Advanced economies will shrink by about 35 per cent in the second quarter of 2020 from the prior three months, Goldman Sachs predicted in a note Monday.

The forecast contraction would be four times the record set in 2008 during the financial crisis, according to annualised figures from Goldman Sachs.

Though most job losses are expected to be temporary and unemployment benefits have been raised sharply, the separation of workers from their jobs is “dramatic,” the bank’s New-York based chief economist, Jan Hatzius, wrote in a note to clients.

While the number of new active coronavirus cases appears to be peaking across the globe, experts have urged caution in reopening economies.

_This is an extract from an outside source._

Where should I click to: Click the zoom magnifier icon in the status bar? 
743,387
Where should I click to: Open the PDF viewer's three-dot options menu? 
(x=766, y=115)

The improvement is “probably a direct consequence of social distancing and the plunge in economic activity, and could reverse quickly if people just went back to work,” Hatzius wrote.

Hatzius complimented global policymakers’ responses to try to replace people’s incomes and to counter threats to the flow of credit but said efforts in Europe should be scaled up with a “whatever it takes” commitment.

To get through the severe crisis, “emerging economies will need a lot more help from the rich world,” he said, highlighting measures such as bilateral loans, financing from the International Monetary Fund and the World Bank financing, and outright aid.

Reported global cases of the novel coronavirus have reached about 2 million, with more than 100,000 deaths.

Last week, the International Monetary Fund raised its emergency lending facilities after more than 90 countries requested aid from the IMF.